All this falls apart for me when I think about Hamiltonian systems and more specifically Liouville's Theorem. If volumes in phase space are conserved for Hamiltonian systems, how does chaos arise? The solutions cannot fall into a strange attractors and I expect the Lyapounov spectrum to be symmetric.
I have read answers that make references to KAM theory, but I don't understand how that is relevant. KAM theory seems to deal with when perturbations preserve toroidal phase spaces, but if the perturbed solutions become chaotic there still lies the question as to whether or not that is in fact a solution. Or am I missing something that has to do with perturbation theory?

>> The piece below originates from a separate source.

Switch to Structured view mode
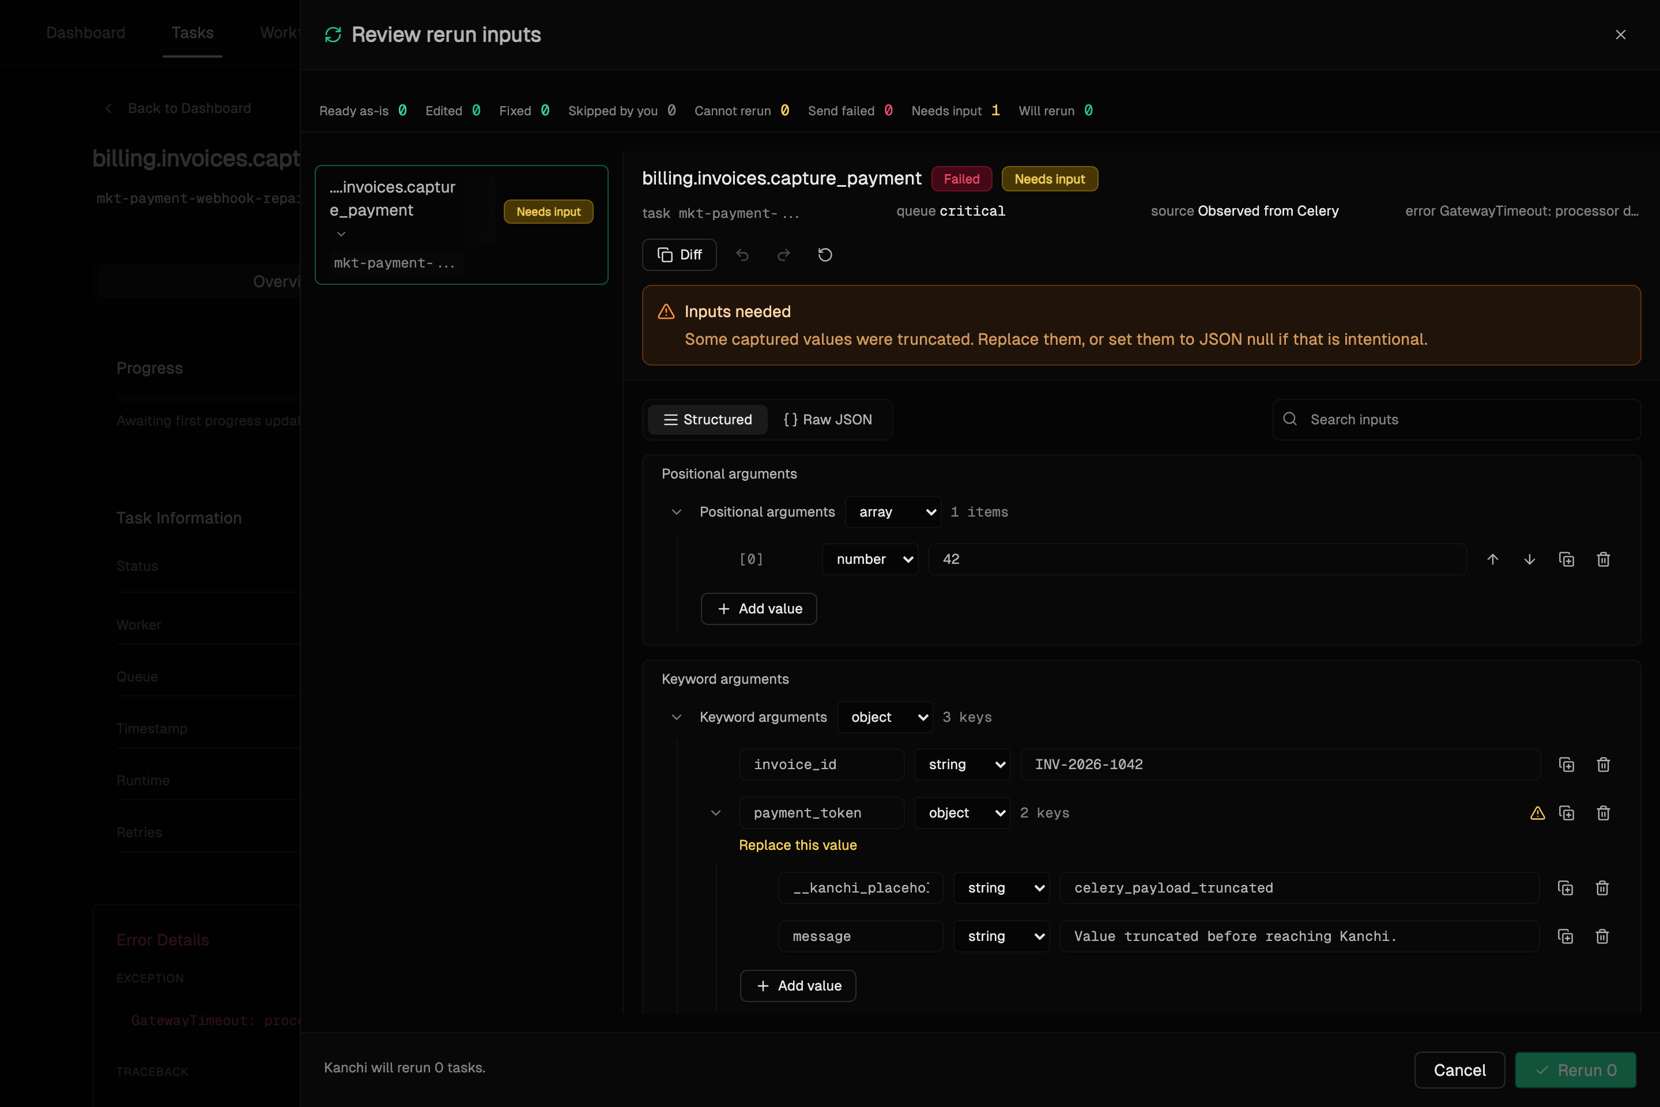 (x=708, y=419)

Let me not claim that any system that can transit into Chaos must be "Hamiltonian". But there is a very large class of such systems, to which you probably intuitivley refer, and those are systems that can be represented at microscopic level by Fokker Planck equations. Many classical cases of Chaos are of this family, such as in fluid dynamics, pattern formation, chemical reaction, mechanics, laser theory...
The Fokker Planck equations, roughly said, resemble somehow partition functions encapsulating the Hamiltonian. This is when you could identify, for instance, a potential.

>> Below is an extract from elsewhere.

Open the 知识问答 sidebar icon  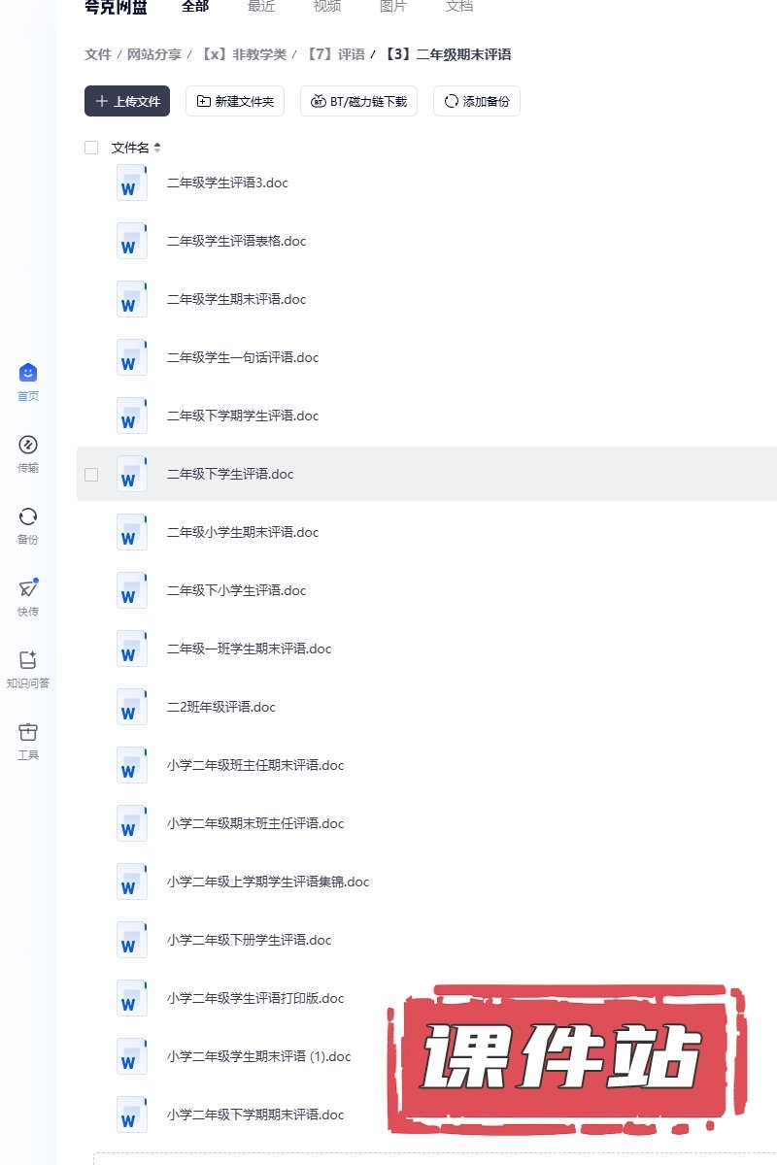28,660
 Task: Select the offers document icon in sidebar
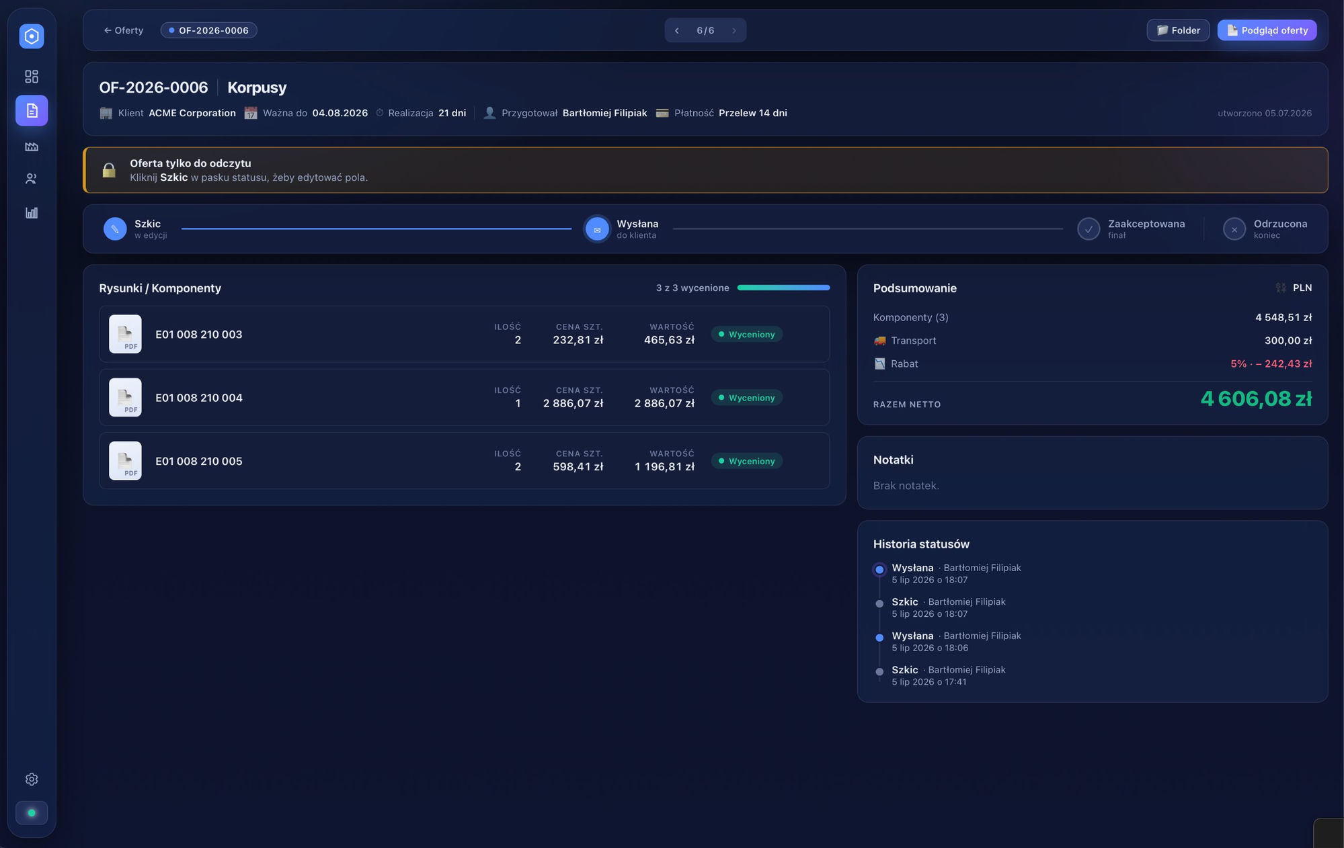coord(32,111)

Let me suggest you two books that will help you to learn this aspects in detail:
Stochastic Methods: A Handbook for the Natural and Social Sciences
Synergetics: Introduction and Advanced Topics
While the first will help you to learn about the Fokker-Planck equations on microscopic level the second helps you to understand the connect to how Chaos arises in such Hamiltonian systems via phase transition. The second book however not only describes Hamiltonian systems.
In general to your question, how chaos arises in Hamiltonian systems, there ara several factors some of the we collected in the following discussions:
>>>here
and >>>here
What is very basic requirement, is that your non-linear system has at least 3 instable eigen-modes while all other eigen-modes stable. Once you vary the parameters (eigenvalues) of the instable eigen-modes phase transition and bifurcations of the stable solutions of the system can occur in some cases where system behaves then chaotic. That is if for instance a system before phase transition has two instable eigen-modes and after the phase transition one more parameter (eigenvalue) gets instable and the system changes to a phase where 3 eigen-modes are instable. However this is just a scetch, and you need to rigorousely read into the stuff.